Concept

Marple, Greater Manchester

Summary
Marple is a town in the Metropolitan Borough of Stockport, Greater Manchester, England. It is on the River Goyt, south-east of Manchester, north of Macclesfield and south-east of Stockport. In 2011, it had a population of 23,686. Within the boundaries of the historic county of Cheshire, the town lies along the Peak Forest Canal which contains the Marple Lock Flight and Marple Aqueduct. The Roman Lakes, to the south-east of the town centre, attracts anglers and walkers. The town is served by two railway stations: Marple and Rose Hill Marple, providing access to the rail network in Greater Manchester and beyond. It is also close to the Middlewood Way, a shared use path following the former Macclesfield, Bollington and Marple Railway line south from Rose Hill to Macclesfield. The first reference to Marple in written history was to Merpel, believed to be derived from the Old English maere pill, meaning 'the stream at the boundary'. Scientists estimate that the earliest residents of the area settled several millennia ago. There are clues to their existence around the Ludworth area where there are standing stones and tumuli. This was confirmed around 1998 when an archaeological dig in Mellor revealed many clues about the existence of Marple's earliest residents.
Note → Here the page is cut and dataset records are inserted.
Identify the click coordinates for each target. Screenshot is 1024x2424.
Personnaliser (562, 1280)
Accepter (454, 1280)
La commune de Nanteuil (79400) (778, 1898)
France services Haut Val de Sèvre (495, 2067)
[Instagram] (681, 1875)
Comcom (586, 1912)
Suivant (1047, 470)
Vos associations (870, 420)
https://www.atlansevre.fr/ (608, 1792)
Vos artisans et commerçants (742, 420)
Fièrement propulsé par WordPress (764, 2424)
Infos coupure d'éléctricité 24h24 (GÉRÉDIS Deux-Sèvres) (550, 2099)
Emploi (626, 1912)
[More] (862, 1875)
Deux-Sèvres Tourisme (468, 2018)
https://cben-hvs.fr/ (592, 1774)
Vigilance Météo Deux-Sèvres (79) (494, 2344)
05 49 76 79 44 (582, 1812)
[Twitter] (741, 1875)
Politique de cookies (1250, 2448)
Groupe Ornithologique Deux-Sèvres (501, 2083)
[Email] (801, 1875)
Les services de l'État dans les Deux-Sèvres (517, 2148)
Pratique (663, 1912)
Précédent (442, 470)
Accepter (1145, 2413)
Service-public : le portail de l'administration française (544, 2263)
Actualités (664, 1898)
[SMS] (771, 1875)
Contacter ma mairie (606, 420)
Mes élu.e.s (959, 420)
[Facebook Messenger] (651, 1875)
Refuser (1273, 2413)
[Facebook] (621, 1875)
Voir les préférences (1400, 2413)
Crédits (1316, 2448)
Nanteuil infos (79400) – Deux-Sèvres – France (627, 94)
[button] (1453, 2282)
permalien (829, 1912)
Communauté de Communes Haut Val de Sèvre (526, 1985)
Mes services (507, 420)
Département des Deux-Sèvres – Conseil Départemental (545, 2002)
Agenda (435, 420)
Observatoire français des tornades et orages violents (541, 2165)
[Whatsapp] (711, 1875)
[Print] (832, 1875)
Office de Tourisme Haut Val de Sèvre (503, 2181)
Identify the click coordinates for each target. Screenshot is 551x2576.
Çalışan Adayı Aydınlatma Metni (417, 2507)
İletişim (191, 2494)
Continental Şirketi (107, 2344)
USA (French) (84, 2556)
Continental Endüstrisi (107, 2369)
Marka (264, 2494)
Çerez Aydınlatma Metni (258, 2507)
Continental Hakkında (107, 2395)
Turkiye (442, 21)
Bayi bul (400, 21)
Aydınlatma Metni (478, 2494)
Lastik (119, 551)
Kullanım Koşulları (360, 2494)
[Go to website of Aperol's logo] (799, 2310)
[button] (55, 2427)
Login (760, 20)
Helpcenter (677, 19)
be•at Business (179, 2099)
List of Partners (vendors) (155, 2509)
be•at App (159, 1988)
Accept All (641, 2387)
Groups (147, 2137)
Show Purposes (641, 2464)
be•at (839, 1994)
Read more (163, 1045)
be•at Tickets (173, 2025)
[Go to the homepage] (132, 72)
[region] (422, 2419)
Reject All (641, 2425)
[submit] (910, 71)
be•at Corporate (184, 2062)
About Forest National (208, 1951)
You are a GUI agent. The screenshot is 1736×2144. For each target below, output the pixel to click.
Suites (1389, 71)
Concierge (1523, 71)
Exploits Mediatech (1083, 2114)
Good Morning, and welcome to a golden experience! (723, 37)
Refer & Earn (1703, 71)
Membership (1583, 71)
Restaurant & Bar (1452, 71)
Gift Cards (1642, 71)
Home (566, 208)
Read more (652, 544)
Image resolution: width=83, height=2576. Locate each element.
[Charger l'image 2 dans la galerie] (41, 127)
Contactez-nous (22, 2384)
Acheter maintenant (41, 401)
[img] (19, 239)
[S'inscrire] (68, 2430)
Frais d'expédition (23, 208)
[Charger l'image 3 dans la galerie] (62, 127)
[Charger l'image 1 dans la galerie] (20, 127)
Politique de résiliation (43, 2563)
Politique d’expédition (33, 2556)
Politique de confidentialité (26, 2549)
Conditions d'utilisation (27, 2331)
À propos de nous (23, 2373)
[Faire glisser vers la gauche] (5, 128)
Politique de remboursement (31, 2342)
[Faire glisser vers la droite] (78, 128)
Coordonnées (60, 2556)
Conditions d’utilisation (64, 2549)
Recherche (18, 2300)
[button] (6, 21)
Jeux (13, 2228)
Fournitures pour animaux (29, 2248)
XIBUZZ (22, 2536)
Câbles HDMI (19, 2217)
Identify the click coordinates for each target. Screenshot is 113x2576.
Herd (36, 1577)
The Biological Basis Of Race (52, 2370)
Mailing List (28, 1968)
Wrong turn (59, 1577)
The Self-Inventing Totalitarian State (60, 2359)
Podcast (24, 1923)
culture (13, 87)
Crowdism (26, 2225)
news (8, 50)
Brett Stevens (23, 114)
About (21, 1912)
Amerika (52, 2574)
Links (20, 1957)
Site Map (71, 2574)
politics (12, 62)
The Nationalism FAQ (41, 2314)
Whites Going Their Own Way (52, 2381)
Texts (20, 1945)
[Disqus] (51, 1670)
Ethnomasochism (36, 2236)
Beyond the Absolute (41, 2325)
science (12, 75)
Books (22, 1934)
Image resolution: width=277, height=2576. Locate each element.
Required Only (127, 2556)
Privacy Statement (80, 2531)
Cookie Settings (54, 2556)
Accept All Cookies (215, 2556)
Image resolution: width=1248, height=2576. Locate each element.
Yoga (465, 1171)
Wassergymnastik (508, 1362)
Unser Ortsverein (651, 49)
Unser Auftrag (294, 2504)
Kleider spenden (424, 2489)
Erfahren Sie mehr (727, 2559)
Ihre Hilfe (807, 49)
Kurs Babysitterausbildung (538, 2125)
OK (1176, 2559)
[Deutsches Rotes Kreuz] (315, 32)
The area was predominantly within the Macclesfield Forest, and was omitted from the Domesday Book survey. The first mention of the area was in 1122 in a deed for the sale of land. In 1220 the land passed to the Vernon family where it remained for several generations. The pre-Industrial Revolution inhabitants of the village mostly worked on small farms and others specialised in linen weaving and hatting. After 1790, Samuel Oldknow transformed much of this lifestyle, with the construction of lime kilns and mills as part of the Industrial Revolution. The population of the village began to rise, with the construction of terraces to house mill workers and the formation of a village centre filled with private businesses.